Plus, Cities of Service publishes the last case study for its 2018 Engaged Cities Award; Louisville, Ky., publishes its full What Works Cities Certification reports; and more!
Code for America (CfA) is searching for a new executive director after the civic tech group’s founder, Jennifer Pahlka, announced Thursday she would be transitioning to an advisory role.
As Pahlka notes in her announcement, the move comes as CfA becomes larger and increasingly complex. A nonprofit and nonpartisan group aimed at helping government do a better job serving citizens through use of tech, CfA is growing in terms of both full-time staff and the thousands who participate in its network of brigades across the country.
Pahlka likened the move to entrepreneur Reid Hoffman hiring Jeff Weiner as LinkedIn’s CEO, or Mitchell Baker recruiting John Lilly to lead the nonprofit Mozilla.
“In both of these cases, and many others, these founders were able to find the right leadership to take the organization to the next level, while remaining in a position to do what they do best and get the most satisfaction from,” Pahlka wrote in the announcement.
For Pahlka, who founded the group in 2009, that role will involve staying with the group by remaining on its board and being on hand to advise the new executive director on matters of strategy and telling the group’s story.
The search for the new executive director will begin at the group’s annual summit next week in Oakland, Calif. They have not yet set an end date for the search, and Pahlka will be staying on as executive director until a replacement is secured. Looking head, Pahlka also notes that this will enable her to do more writing as she graduates from blogging to books.
As civic tech evolves, proliferates and becomes an increasingly vital part of governmental modernization, CfA has essentially been at the forefront of much of the work being done. One of its major areas of focus in recent years has been helping agencies use tech to make their social safety net programs more accessible to citizens who qualify for assistance. The most prominent of these efforts has been the group’s work with food assistance in California on the GetCalFresh program.
The group has also helped jurisdictions clear eligible criminal records in bulk — largely related to marijuana legalization laws — with Clear My Record, an automatic algorithm that saves government both time and money.
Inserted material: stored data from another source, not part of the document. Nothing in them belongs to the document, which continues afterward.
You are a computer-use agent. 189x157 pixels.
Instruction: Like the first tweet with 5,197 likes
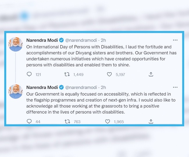coord(109,74)
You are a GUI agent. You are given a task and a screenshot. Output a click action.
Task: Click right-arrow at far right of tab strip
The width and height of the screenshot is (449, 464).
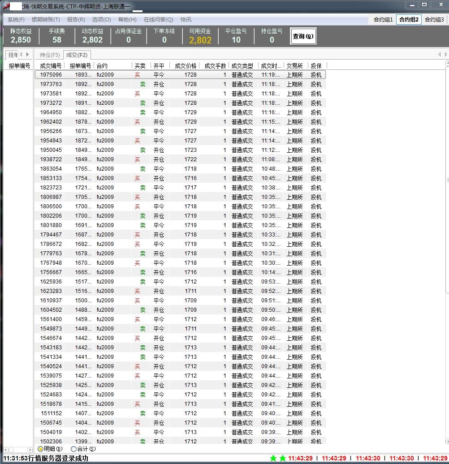click(446, 55)
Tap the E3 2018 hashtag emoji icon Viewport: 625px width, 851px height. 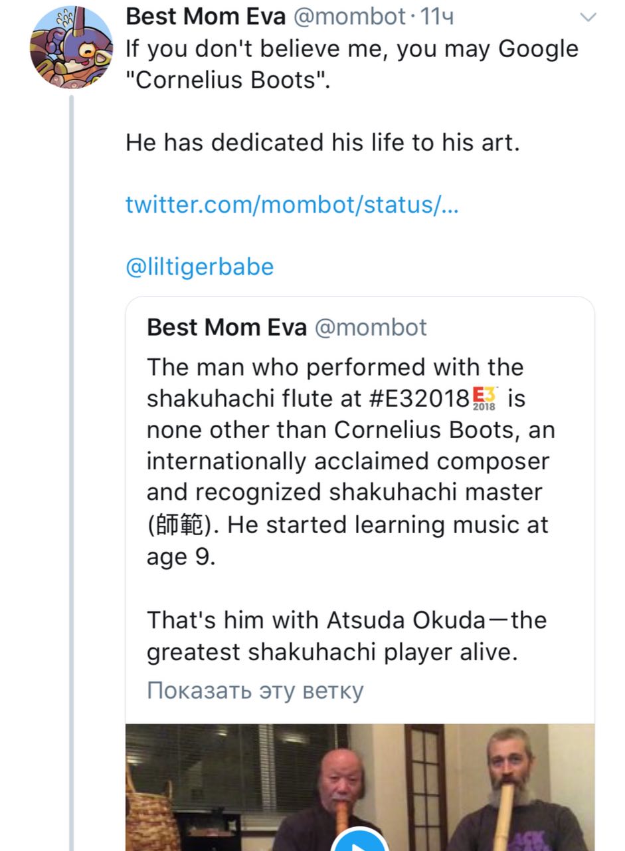(x=485, y=399)
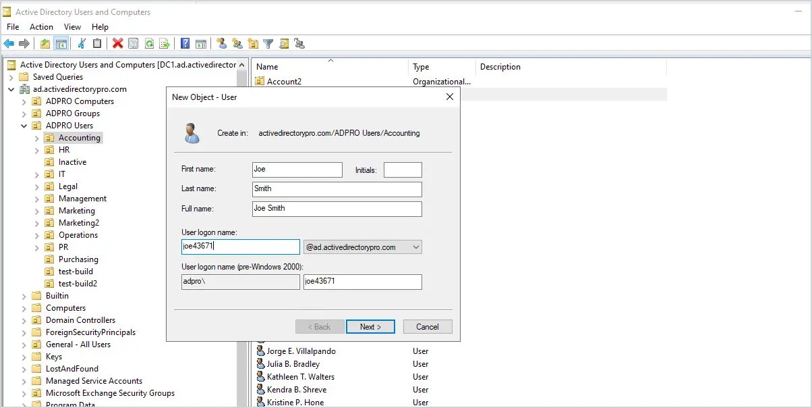Navigate back using the blue back arrow

point(8,43)
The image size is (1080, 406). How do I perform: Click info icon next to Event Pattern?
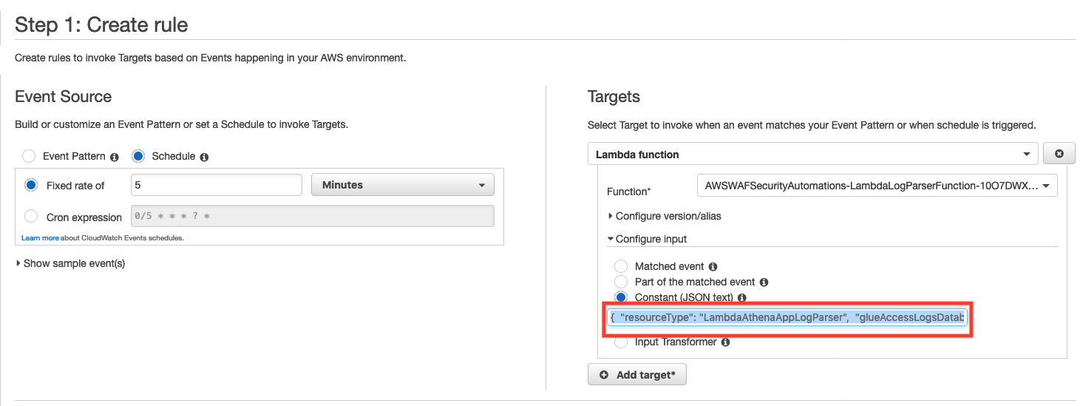115,157

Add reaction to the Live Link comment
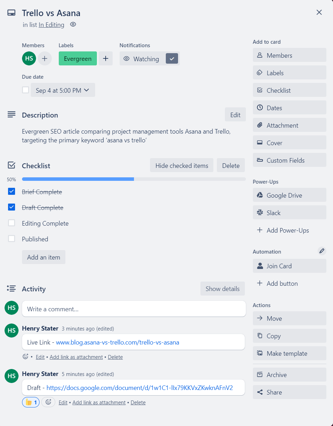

So, who is the group looking for to help guide its continued growth?
“A successful growth-stage leader who is passionate about our mission, holds our vision, and can effectively lead the business processes we need at scale is exactly what we need,” Pahlka wrote.
Cities of Service has now posted the 10th and final case study for the jurisdictions honored by its 2018 Engaged Cities Award.
The Engaged Cities Award looks to find and honor ways that city leaders the world over are engaging citizens to help solve critical public challenges using methods and disciplines such as civic tech, citizen experts, participatory design, impact volunteering, and citizen-sourced data, among others. There is now one published case study for the inaugural group of finalists for this reward, which includes Boston; Fort Collins, Colo.; Huntington, W.V.; San Jose, Calif.; Tulsa, Okla.; and a number of international cities.
The final case study, which was published this week, focuses on Fort Collins’ efforts to incorporate citizen input into its budgeting process and also to base allocations by determining which city programs are most effective.
All of the case studies for the 2018 class are now available via the group’s website.
Louisville, Ky., has now published its full What Works Cities Certification Report, after the city achieved gold status this year and silver during the last cycle.
For the unfamiliar, What Works Cities Certification is a benchmarking system designed to gauge the progress cities are making when it comes to using data and evidence-driven decision-making to improve life for residents.
To determine its certifications, What Works Cities grades localities based on 45 criteria related to data- and evidence-based governance, including whether they use data to set goals and track progress, as well as their proficiency at engaging the public about their use of data and evidence. Other key factors for evaluation are whether there is dedicated staff for this work, whether contracts are being rewarded based on past performance, and whether meetings are focused on numbers, among other things.
Louisville published the information earlier this week, roughly a month after the new class of certifications was announced for 2019. Louisville’s publication has already gone on to inspire at least one other city to do the same, that city being Little Rock, Ark. Their own certification info can be found here.